September 04, 2024

Educação: tem de haver uma articulação entre o individualismo social e o societal comum

 


Alguns pensadores atribuem ao liberalismo levado ao extremo o surgimento do individualismo social. A auto-afirmação do indivíduo, o direito dos indivíduos permanecerem diferentes e de escolherem à sua vontade os seus próprios modelos de felicidade e de vida adequados às suas diferenças exacerbadas. Todos têm liberdade de definir as suas orientações e referências: sexuais, de identidade, de género, de vida. 

As instituições que serviam de quadro de referência deram lugar ao mercado e aos meios de comunicação social que instigam, paradoxalmente, a realização da individuação do ego e das suas práticas, a partir de referências de consumo massificado e normalizado.

Numa sociedade assim, não há interesse em ler Crime e Castigo ou outra obra do género que obrigue a pessoa a ver-se a partir de um ponto de vista crítico, na sua humanidade comum. Uma personagem negra só pode ser representada por um actor negro, uma mulher lésbica só pode ser representada por uma actriz lésbica, numa negação da nossa matriz humana comum.

É neste contexto que os pais querem que os seus filhos sejam vistos como indivíduos excepcionais, querem que os professores vejam neles as mais pequenas diferenças que os tornam únicos em vez de pugnarem para uma educação que lhes permita integrar-se na sociedade. Não perder a voz própria na integração social é diferente de perder a integração social para afirmar todas as suas diferenças, mesmo as negativas e/ou irrelevantes. 
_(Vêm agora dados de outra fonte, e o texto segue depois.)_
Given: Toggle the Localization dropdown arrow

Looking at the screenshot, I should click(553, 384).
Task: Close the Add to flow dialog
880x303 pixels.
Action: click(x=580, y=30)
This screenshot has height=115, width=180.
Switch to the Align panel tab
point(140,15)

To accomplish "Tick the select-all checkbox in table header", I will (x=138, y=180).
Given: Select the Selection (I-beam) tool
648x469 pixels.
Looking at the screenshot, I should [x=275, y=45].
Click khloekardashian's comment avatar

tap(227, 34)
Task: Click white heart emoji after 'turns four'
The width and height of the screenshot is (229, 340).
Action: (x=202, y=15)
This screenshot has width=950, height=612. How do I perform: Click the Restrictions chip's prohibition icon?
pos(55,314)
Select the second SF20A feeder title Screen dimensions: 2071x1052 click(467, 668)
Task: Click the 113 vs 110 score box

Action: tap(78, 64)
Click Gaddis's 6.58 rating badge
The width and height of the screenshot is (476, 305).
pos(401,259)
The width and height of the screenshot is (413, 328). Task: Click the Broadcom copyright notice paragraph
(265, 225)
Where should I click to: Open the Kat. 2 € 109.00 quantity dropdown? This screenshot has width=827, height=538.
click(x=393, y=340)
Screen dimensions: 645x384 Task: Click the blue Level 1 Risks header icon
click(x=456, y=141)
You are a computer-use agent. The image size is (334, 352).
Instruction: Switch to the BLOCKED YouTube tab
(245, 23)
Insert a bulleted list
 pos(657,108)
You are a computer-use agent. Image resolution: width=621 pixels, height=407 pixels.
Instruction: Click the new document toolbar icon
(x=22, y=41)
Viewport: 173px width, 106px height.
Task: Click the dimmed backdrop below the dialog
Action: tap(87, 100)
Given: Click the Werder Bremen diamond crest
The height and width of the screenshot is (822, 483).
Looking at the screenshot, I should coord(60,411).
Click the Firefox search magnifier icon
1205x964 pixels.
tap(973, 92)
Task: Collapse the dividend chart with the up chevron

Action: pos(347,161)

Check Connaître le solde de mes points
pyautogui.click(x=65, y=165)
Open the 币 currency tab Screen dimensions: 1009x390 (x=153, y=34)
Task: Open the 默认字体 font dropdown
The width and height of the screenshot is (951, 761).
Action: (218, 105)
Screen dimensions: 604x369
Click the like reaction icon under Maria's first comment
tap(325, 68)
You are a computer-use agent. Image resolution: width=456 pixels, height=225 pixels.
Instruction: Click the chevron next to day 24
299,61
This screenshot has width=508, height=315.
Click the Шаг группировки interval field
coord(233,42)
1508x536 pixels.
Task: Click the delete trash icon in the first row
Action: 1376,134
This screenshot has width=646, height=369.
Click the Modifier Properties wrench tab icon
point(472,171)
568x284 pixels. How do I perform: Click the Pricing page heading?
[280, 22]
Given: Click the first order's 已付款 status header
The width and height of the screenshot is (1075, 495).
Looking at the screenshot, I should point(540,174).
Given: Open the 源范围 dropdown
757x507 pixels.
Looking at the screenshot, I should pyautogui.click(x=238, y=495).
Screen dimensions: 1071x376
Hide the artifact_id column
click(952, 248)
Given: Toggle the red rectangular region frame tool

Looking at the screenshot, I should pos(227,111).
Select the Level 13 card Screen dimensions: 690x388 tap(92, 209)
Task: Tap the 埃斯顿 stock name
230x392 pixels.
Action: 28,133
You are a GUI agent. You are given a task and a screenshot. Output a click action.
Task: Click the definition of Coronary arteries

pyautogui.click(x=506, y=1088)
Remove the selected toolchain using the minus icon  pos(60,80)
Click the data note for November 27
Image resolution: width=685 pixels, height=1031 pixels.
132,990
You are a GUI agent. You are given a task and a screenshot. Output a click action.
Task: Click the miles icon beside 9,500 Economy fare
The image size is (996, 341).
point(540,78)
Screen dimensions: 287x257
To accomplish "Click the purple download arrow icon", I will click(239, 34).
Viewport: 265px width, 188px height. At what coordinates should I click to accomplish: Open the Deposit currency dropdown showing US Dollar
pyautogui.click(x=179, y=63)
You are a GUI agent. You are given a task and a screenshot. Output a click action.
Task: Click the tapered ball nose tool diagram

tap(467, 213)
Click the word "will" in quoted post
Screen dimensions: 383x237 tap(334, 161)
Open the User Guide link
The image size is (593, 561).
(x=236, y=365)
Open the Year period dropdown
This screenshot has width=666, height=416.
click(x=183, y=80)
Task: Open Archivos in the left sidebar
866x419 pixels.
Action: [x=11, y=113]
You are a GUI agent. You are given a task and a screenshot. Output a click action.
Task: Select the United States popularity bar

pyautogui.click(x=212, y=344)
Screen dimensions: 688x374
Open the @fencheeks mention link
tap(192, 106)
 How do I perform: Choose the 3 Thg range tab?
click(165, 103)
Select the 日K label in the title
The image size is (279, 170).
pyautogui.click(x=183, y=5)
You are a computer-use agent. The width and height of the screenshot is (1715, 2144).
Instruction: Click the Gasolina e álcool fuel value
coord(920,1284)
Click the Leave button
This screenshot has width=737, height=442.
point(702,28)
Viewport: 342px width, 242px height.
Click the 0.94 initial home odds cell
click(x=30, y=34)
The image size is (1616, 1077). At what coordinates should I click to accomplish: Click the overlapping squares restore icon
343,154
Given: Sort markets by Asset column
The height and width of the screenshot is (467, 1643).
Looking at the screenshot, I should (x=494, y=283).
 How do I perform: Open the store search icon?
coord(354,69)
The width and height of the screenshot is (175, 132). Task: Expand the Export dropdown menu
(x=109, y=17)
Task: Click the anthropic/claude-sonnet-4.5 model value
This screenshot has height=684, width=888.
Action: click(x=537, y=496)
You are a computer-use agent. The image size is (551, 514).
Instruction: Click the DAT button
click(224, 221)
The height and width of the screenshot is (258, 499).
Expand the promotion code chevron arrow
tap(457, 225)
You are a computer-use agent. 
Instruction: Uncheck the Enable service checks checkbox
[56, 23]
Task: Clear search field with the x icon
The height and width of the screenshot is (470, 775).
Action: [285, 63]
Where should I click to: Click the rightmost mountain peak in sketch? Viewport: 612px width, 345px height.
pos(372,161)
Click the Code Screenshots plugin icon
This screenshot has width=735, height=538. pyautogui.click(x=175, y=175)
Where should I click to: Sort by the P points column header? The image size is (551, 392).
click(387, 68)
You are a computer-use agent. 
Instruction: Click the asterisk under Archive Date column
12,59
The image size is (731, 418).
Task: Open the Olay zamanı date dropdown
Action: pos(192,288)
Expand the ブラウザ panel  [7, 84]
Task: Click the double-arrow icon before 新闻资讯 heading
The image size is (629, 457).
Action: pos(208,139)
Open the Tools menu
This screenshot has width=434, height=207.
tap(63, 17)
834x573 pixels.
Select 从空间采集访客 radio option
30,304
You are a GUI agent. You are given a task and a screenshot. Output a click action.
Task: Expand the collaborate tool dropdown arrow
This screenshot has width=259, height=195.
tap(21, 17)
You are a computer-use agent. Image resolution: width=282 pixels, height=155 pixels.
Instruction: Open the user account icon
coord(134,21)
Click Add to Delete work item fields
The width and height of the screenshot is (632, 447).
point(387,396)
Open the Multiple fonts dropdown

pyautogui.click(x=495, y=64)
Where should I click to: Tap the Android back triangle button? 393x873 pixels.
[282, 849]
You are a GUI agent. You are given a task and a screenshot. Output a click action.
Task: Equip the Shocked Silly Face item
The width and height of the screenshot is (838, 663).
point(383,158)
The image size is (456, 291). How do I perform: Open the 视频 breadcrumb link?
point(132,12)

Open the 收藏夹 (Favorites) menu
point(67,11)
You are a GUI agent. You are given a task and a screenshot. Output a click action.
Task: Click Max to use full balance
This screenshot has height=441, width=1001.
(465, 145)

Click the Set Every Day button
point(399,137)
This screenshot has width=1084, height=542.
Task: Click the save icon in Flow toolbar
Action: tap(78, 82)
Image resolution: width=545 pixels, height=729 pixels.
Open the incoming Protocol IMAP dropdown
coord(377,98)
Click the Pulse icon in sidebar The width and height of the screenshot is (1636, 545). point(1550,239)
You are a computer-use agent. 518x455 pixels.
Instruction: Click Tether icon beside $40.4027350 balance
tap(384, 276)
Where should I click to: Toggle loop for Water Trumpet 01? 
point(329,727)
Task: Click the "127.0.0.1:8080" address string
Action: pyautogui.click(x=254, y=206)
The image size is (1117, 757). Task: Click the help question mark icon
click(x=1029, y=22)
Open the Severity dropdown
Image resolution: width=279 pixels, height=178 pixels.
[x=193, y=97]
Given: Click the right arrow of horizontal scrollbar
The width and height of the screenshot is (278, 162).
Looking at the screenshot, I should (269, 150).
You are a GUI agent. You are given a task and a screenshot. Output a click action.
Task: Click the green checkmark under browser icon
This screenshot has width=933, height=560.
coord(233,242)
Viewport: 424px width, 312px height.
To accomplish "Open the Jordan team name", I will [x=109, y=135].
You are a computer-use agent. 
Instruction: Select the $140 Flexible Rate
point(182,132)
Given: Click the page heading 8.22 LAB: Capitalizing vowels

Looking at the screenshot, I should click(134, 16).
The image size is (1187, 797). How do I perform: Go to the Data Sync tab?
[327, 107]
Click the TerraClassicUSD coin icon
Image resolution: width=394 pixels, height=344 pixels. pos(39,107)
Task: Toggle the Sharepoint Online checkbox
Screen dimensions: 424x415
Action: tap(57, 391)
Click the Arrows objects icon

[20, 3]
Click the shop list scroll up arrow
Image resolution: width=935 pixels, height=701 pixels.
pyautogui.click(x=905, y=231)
O discurso dos pedagogos actuais há muito que segue esta tendência de uma maneira também paradoxal que é a de exigir, simultaneamente, que a escola eduque cada aluno individualmente, que se dedique a desenvolver a sua diferença e o seu direito a impor a sua diferença, escolhida em total liberdade e que o eduque para a cidadania, para a colaboração, para a vida em comum, para a responsabilidade para com os outros, para a continuidade dos valores da comunidade, para o pensamento crítico.

Tem de haver uma articulação entre o individualismo social e o societal comum. A escola pública existe para a construção do comum e não para a miriadização das personalidades, idiossincrasias e diferenças até ao absurdo e à desagregação social.